Reach a major revenue milestone for Podia?

Onto the next goal.

Release a market-defining feature?

What’s the next thing we can ship?

Hire a fantastic new employee after months of searching?

What position do we need to fill next?

When I look back at the 20+ I’ve been a tech entrepreneur, this is the cycle I’ve observed about myself and what motivates me.

I’ve noticed this pattern in other successful entrepreneurs, too. When I meet with them for coffee, drinks, dinners, phone calls, Zooms, etc., the conversations always drift to what our future goals are (or our future future goals), rarely spending time on the goals we just achieved.

The key insight from these conversations is that driving toward hitting your present-day goals is only about being able to unlock the goal that comes next. Example: reaching a new revenue milestone means being able to hire more team members, spend more on marketing, or raise another round of financing.

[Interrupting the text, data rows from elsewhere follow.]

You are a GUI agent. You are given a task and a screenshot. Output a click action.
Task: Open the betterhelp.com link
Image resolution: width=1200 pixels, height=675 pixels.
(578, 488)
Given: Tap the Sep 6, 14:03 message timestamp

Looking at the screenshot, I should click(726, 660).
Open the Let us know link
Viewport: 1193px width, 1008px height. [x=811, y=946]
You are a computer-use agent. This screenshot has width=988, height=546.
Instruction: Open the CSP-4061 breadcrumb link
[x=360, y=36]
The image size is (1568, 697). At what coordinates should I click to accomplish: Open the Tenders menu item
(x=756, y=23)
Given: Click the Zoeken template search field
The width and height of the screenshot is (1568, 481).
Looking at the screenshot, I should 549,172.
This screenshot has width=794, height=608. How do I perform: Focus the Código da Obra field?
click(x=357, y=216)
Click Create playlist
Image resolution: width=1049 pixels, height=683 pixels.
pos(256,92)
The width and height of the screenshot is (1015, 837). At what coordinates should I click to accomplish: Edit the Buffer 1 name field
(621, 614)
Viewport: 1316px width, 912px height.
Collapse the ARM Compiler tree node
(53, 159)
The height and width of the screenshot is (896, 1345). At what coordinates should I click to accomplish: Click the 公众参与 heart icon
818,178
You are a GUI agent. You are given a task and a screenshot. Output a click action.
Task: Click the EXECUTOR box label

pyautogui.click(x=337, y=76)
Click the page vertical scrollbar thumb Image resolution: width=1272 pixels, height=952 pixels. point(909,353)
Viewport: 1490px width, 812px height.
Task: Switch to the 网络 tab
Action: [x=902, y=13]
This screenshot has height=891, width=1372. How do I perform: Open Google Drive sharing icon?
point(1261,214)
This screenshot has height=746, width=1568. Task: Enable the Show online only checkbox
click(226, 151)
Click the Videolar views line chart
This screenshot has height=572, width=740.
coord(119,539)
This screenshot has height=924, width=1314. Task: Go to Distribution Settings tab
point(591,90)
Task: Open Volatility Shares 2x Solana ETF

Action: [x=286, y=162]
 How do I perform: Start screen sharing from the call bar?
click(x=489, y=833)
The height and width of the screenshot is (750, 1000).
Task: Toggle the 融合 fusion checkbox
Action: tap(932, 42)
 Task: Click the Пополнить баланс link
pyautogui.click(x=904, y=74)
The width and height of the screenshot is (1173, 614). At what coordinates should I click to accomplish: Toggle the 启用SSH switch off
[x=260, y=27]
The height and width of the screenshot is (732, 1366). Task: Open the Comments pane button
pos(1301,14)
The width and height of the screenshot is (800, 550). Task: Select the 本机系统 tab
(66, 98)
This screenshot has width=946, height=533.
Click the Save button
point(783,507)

While all I have is anecdotal evidence, it strikes me from the conversations I’ve had with the best founders — with valuations from tens of millions to billions — is that their focus on their immediate goals is is primarily driven by being able to unlock what comes after.

All of this is to say that as an entrepreneur, you should only be focused on today’s goals as a stepping stone to achieving tomorrow’s goals. That’s why the most successful companies prioritize long-term thinking over short-term, because today’s goals don’t matter. Today’s goals are short-term thinking and short-term thinking is the easiest way to kill your successful company.